# favorite duck



## daley_smith4 (Jan 31, 2007)

*wut duck*​
mallard2237.29%pintail1525.42%wigeon23.39%teal (any type)711.86%divers1322.03%sea ducks00.00%


----------



## daley_smith4 (Jan 31, 2007)

wut do u guys like


----------



## kaiserduckhelm (May 26, 2005)

coot


----------



## jaydogg (Feb 19, 2007)

why dont you have coots, and merganzers on there? my favorite


----------



## Storm (Dec 8, 2004)

Pintail all the way!


----------



## ND_duckman (Feb 17, 2006)

Where is the Canvasback???


----------



## ND_duckman (Feb 17, 2006)

It (Canvasback) shouldn't be lumped in with "divers".


----------



## Phil The Thrill (Oct 21, 2005)

i have to go with the pintail, mallards seem to come "dime a dozen", but in the north you dont see many big sprigs. i agree with the rest on the canvasback deal though.


----------



## justund223 (Aug 28, 2006)

where's the wood duck..... thats where my vote lies


----------



## Architect414 (Nov 9, 2006)

I have to go with the teal out of those choices, they are the hardest little things to hit and are a ton of fun.

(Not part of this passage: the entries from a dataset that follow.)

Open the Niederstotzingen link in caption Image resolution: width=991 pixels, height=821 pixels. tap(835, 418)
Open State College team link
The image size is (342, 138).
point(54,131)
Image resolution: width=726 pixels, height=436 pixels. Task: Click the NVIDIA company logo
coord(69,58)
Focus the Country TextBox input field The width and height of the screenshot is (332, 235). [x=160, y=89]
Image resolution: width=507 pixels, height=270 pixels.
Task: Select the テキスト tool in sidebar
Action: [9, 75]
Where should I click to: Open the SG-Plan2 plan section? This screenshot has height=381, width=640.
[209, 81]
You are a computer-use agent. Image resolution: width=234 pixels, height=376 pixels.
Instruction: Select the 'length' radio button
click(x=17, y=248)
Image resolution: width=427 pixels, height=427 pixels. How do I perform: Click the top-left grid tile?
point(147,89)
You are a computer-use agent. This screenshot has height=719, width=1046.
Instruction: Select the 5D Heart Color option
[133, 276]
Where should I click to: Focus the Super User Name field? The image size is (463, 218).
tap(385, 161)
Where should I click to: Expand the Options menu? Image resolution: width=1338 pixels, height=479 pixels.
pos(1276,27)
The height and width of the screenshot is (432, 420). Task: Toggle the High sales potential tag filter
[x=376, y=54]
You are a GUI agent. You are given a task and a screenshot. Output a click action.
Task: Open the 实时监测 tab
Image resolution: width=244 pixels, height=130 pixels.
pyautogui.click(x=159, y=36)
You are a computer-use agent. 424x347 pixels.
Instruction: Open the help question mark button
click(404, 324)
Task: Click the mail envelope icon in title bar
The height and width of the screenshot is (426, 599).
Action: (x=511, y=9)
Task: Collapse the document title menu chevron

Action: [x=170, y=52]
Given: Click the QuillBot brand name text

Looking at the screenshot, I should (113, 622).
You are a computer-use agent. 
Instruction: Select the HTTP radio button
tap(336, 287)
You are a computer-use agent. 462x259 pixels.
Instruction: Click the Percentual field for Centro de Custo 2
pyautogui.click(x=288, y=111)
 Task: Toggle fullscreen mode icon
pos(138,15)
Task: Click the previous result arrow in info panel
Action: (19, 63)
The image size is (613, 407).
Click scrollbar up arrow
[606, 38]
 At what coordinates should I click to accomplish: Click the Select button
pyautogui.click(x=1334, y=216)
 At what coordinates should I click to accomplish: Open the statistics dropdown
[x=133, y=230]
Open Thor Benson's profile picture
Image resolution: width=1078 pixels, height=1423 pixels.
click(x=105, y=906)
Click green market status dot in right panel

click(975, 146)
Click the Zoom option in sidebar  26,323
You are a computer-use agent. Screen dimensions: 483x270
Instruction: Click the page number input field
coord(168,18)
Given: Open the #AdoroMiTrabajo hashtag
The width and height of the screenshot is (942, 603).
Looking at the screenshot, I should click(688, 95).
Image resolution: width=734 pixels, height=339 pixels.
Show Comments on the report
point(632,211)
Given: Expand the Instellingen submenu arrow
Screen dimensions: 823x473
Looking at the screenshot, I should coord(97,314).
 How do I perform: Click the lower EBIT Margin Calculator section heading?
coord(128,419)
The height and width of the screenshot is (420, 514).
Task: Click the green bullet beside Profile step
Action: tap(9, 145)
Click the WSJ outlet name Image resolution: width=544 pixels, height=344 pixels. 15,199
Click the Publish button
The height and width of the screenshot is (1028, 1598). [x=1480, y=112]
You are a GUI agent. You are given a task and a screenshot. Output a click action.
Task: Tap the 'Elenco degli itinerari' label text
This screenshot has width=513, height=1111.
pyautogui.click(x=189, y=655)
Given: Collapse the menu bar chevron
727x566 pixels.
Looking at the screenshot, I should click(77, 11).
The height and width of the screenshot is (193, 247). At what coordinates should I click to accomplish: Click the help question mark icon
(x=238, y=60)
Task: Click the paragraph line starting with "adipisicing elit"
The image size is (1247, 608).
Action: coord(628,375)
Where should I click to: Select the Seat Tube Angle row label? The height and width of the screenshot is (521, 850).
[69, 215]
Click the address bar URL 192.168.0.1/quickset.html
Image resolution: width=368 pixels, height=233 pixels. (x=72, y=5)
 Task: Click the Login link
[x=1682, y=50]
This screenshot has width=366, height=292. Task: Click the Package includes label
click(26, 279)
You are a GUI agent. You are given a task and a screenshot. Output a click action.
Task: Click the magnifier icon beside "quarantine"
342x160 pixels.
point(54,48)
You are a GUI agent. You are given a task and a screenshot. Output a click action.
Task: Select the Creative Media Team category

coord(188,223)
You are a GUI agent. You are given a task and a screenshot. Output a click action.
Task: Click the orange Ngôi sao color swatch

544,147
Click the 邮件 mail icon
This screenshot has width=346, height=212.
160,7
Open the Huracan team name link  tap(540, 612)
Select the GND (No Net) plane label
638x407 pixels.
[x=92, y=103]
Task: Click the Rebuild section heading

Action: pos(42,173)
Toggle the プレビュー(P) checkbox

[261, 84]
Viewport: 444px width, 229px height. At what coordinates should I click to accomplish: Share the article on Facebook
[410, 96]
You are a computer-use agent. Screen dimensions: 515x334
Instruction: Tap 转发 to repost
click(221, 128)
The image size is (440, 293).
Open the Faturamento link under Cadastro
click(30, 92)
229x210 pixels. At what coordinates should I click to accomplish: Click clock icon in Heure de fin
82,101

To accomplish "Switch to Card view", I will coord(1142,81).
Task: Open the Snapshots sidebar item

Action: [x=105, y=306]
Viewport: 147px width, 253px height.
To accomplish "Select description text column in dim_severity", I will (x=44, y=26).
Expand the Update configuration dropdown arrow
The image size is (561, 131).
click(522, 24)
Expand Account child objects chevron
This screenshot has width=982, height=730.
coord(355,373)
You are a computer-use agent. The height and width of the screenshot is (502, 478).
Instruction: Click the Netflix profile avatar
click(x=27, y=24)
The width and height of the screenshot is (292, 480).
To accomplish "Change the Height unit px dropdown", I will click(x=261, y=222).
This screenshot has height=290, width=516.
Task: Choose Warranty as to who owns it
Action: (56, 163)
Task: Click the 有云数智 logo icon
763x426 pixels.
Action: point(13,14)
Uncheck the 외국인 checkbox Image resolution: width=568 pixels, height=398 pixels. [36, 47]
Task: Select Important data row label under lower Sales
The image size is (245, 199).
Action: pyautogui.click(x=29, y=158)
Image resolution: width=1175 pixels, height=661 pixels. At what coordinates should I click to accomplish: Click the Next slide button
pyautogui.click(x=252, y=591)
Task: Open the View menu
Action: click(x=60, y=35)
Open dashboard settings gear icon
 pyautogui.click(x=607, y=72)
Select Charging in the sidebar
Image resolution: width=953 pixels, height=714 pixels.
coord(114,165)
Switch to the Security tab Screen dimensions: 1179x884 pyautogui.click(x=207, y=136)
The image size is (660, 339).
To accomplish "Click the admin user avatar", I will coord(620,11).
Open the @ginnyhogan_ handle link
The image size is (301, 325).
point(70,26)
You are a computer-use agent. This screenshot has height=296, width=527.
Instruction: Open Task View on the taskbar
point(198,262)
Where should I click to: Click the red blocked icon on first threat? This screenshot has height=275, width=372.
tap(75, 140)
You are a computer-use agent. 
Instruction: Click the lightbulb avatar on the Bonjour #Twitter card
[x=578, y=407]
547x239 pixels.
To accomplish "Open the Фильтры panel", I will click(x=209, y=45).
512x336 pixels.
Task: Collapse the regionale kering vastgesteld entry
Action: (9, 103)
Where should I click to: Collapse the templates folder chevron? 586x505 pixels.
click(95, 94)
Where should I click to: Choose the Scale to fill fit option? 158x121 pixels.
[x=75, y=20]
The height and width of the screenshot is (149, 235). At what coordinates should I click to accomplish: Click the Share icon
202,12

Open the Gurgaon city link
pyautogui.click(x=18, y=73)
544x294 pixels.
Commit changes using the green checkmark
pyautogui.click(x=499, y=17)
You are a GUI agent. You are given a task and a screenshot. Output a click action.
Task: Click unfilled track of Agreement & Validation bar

Hearing those wings whistle as they buzz just out side of range is a cool experience. But being that I grew up in Southeastern Minnesota where the only ducks you could shoot were those 2 woodies on opening day, I would have to say I enjoy them the best. :beer:


----------



## Triple B (Mar 9, 2004)

wheres the shoveler at? come on, what the hell :beer:


----------



## WingedShooter7 (Oct 28, 2005)

i said divers because theres not many in Eastern SD we got coot and mallards and some teal maybe a couple woodies....thats it


----------



## jaydogg (Feb 19, 2007)

i think we need to reconstruct this thread, and list every possible puddler/ diver there is. lets delete this thread and start over.


----------



## greenhead61 (Feb 15, 2007)

Bull Sprig. Love em. only wish I could shoot more than one. We get alot of them around here.


----------



## greatwhitehunter3 (Sep 15, 2006)

wood duck...definetly


----------



## Trois_Beaux_Canards (Dec 14, 2005)

greatwhitehunter3 said:


> wood duck...definetly


 yeah, where is that one on the poll???


----------



## OBSESSED (Nov 23, 2006)

COMMON GOLDENEYE


----------



## WingedShooter7 (Oct 28, 2005)

ok someone remake a thread...that has every puddler...every diver...every sea duck.


----------



## Rick Acker (Sep 26, 2002)

Definitely HARLEQUIN! These birds may have a subtle beauty to them, but I'll put em' up against a Wood Duck anyday! Very fun to hunt as well...Drop right into the decoys!


----------



## OBSESSED (Nov 23, 2006)

THAT HARLEQUIN IS A BEAUITIFUL DUCK ID LOVE TO HUNT THEM, MAYBE I WOULD CHANGE MY VOTE THEN.


----------